Since the approach is still a pilot, the hospital decided to ask patients for their consent before querying the IT system for the patient's medication history, says Brown. This takes place right at registration, and thus far, 80% to 90% of patients have agreed to the search, and the rest of the patients probably just don't understand what they are being asked, he says.
It takes a few minutes for the pharmacy record to feed into the hospital's electronic medical record, but "by the time I pick up the patient in the back, there is something for me to click on that will show me what was sent from the [PBM]," says Brown. "The patient might have filled a prescription in Los Angeles three days ago or filled it around the corner two months ago, but it will show up there."
Target errors, boost safety
A nurse or physician always confirms with the patient that he or she is taking the indicated medications, but the hospital has found the information to be accurate in every case thus far, says Brown. And there have been some instances where the information may have prevented serious adverse events.
For example, Brown recalls the case of a woman who came into the ED and provided the nurse with information about what medications she was taking, but when the nurse clicked on the icon for the medication history information, she learned that woman was taking Coumadin, a blood thinner that is known to interact with many medications. The woman forgot to mention that she was taking Coumadin.
"Patients may know some or most of the medications they are on, but they don't always know which ones are important, and they can forget the important ones," says Brown. "That has happened more than once."
The capability is also valuable in instances where elderly or chronically ill patients who take several medications come into the ED and aren't sure of the specific names of all of their medications. The ED at Inova Alexandria hospital is not a trauma center, but Magny points out how helpful this information would be in instances where the patient is incapacitated.
"If the patient is unconscious and came via ambulance, and all you have is the driver's license in his wallet, how is the doctor going to know if the patient is taking anticoagulants, antibiotics, or anything else?" says Magny. "You really don't know, so you are taking a guess, and medication errors are one of the biggest causes of adverse events in a hospital."

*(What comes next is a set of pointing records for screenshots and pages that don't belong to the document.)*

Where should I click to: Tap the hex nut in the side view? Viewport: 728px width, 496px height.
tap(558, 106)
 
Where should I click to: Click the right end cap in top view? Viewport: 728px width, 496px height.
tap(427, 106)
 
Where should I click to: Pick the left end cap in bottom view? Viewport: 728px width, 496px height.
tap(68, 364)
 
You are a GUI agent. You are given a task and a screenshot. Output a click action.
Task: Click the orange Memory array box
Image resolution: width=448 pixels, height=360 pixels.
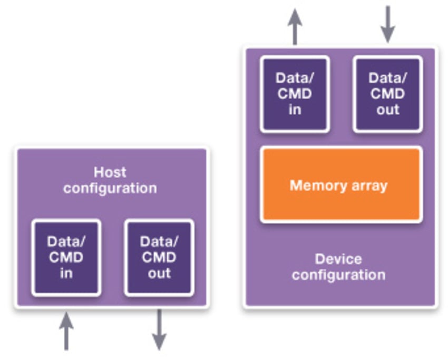(340, 184)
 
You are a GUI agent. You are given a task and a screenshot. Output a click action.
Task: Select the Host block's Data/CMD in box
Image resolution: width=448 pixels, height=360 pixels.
(66, 257)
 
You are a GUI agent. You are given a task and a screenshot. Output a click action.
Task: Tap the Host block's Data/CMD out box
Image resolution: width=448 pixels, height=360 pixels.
(159, 257)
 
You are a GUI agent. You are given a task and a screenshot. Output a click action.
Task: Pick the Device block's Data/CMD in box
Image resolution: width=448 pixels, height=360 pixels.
(295, 94)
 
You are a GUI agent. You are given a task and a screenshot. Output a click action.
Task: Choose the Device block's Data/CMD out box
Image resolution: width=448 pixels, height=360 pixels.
(387, 94)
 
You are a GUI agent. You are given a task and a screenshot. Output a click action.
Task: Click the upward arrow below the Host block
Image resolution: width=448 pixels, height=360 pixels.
(66, 330)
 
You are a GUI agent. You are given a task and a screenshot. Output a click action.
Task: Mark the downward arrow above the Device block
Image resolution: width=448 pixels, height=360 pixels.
(387, 24)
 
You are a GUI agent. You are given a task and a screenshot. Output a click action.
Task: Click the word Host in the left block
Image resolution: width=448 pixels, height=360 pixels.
(110, 172)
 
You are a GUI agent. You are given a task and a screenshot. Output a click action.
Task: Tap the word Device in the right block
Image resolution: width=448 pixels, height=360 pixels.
(338, 259)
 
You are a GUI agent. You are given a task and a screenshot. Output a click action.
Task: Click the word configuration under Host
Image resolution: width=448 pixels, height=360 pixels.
(110, 188)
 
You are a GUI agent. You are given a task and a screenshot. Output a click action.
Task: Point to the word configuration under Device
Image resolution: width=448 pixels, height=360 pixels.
(338, 275)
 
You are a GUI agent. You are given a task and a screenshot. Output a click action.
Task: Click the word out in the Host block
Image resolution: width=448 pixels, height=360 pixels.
(159, 273)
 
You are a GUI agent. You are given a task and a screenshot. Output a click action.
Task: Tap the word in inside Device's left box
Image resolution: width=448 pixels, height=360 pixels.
(295, 110)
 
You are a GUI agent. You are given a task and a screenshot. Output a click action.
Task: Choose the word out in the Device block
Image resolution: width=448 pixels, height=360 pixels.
(387, 110)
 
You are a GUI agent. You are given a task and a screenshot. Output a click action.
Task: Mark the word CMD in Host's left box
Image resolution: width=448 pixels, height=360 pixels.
(66, 257)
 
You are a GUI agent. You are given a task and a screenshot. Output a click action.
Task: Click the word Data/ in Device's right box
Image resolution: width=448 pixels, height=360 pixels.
(387, 78)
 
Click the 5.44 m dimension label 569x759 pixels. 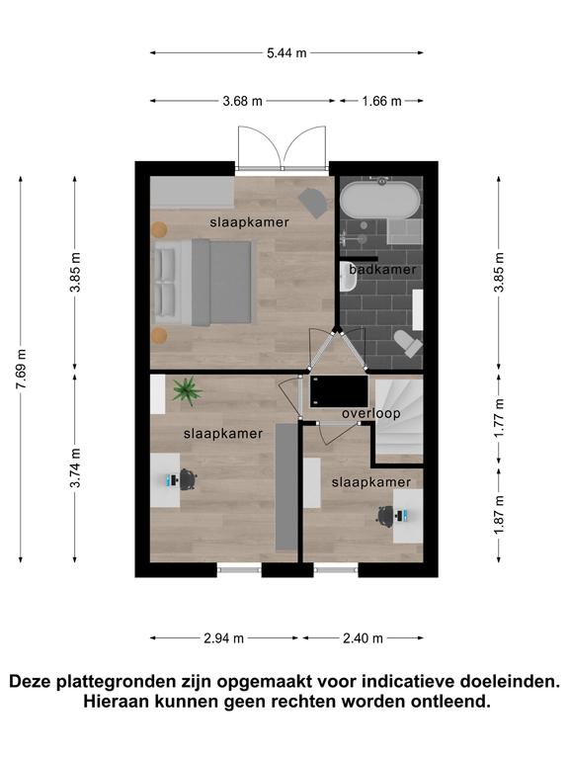[x=286, y=52]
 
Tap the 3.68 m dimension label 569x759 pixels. [x=242, y=101]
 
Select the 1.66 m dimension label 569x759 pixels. [x=381, y=101]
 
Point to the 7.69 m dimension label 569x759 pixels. [x=21, y=369]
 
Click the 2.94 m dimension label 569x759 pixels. [x=223, y=638]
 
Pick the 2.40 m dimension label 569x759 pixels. [x=363, y=638]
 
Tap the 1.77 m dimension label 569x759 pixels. [x=499, y=418]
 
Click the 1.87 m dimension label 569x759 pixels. [x=499, y=515]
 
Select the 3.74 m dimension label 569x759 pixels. [x=75, y=468]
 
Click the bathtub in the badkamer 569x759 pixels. [x=379, y=200]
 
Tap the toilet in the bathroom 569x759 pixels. [x=408, y=343]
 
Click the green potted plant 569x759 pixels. [x=187, y=390]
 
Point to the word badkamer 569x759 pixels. [x=382, y=270]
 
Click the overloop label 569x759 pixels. [x=371, y=413]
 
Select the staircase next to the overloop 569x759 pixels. [x=399, y=420]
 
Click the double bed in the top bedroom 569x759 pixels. [x=203, y=282]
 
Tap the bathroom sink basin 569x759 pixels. [x=347, y=277]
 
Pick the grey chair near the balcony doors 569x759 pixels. [x=312, y=203]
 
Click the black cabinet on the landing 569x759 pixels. [x=339, y=391]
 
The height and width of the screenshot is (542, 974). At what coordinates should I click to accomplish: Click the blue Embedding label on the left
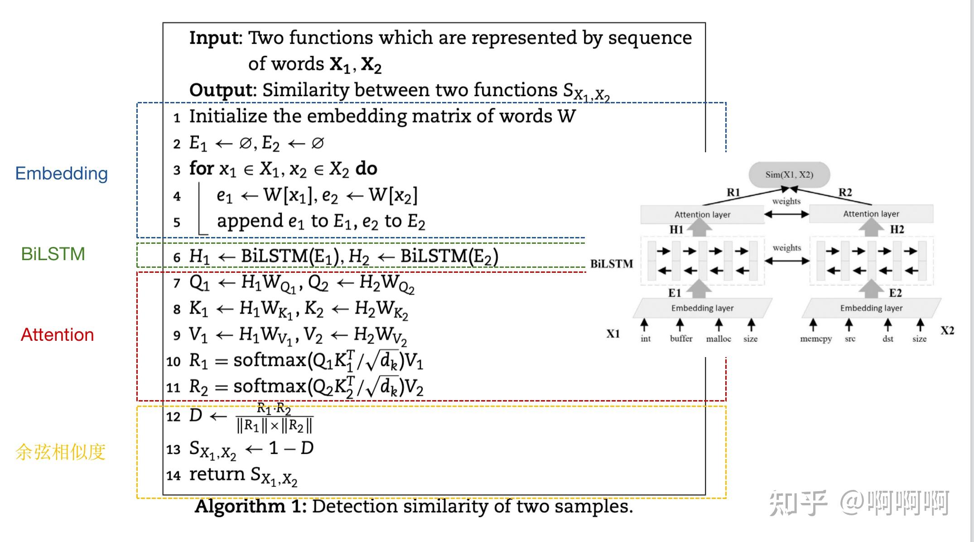62,174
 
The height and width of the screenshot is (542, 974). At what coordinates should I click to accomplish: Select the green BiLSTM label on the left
53,254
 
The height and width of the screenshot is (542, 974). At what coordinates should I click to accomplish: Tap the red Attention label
58,335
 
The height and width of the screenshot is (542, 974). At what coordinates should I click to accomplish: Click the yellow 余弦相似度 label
60,452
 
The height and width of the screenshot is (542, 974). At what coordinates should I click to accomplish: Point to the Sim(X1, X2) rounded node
789,174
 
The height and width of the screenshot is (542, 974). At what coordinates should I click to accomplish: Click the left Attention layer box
702,214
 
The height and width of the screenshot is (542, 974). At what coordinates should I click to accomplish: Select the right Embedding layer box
871,308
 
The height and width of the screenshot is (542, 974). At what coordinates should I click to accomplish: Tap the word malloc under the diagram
718,339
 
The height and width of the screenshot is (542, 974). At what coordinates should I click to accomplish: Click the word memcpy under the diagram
816,339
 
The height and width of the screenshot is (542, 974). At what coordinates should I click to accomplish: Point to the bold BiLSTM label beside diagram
612,264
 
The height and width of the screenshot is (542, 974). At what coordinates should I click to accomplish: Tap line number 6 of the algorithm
177,257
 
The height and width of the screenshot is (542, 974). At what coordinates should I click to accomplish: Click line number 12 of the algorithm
173,416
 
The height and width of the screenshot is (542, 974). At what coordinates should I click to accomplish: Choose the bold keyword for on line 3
201,169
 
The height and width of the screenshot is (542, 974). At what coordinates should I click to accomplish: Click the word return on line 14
217,474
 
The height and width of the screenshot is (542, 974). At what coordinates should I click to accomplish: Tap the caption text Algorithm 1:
251,506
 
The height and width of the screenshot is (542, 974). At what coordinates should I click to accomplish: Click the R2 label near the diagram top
845,192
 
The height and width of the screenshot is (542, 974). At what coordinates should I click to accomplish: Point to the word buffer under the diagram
681,339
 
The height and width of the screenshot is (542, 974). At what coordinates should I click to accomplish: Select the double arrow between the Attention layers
786,214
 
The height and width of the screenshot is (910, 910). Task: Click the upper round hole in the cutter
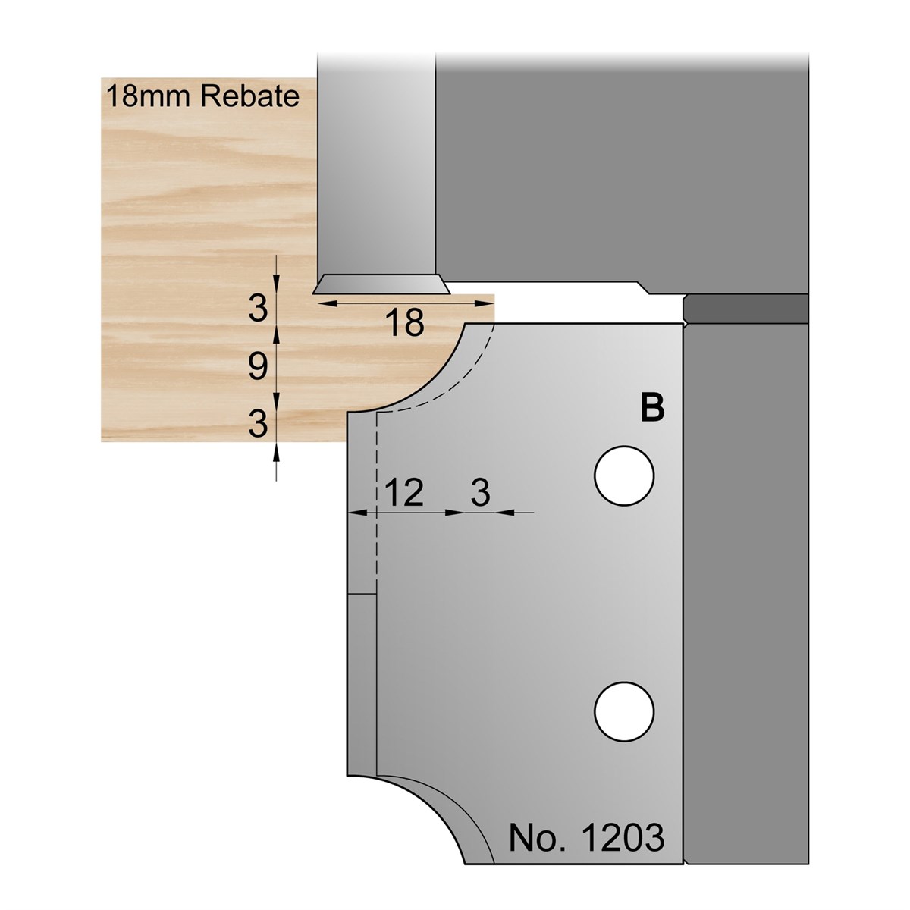tap(624, 476)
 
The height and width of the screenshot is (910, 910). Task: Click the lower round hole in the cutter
tap(624, 711)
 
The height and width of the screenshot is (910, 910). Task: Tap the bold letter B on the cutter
tap(652, 408)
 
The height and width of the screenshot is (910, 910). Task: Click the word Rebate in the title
tap(249, 96)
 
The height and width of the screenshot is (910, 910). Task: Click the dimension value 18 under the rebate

At press time, the medication history pilot at Inova Alexandria still had a few more months remaining, and technical glitches were still being worked out, according to Brown. But he anticipates that the approach will become routine practice in the ED.
"We think this kind of system will improve the safety of our medication practices in this department," says Brown. "We haven't proved that yet. It is still too early in the game to say we have proof that is the case, but it seems intuitive and logical that if this information is proven out to be consistent and reliable, that our medication use in the ED and our diagnostic and treatment decisions in the ED will be inherently safer based on the information we have early in the visit."
Consider HIE opportunities
As health information exchanges (HIEs) continue to develop, Magny says hospitals will be able to further leverage their functionality and the value that HIEs provide. "Every state has at least submitted plans for an HIE. Not every state has one yet, but in the future, every state will have an HIE, if not multiple HIEs."
Brown agrees, noting that hospital administrators and ED managers should not shy away from opportunities to test out HIE-focused interventions like the medication history project. "This can be very helpful to your department, and it is something that is going to be part of our routine," adds Brown. "In five years, people in EDs will say that they can't believe that someone is practicing without this."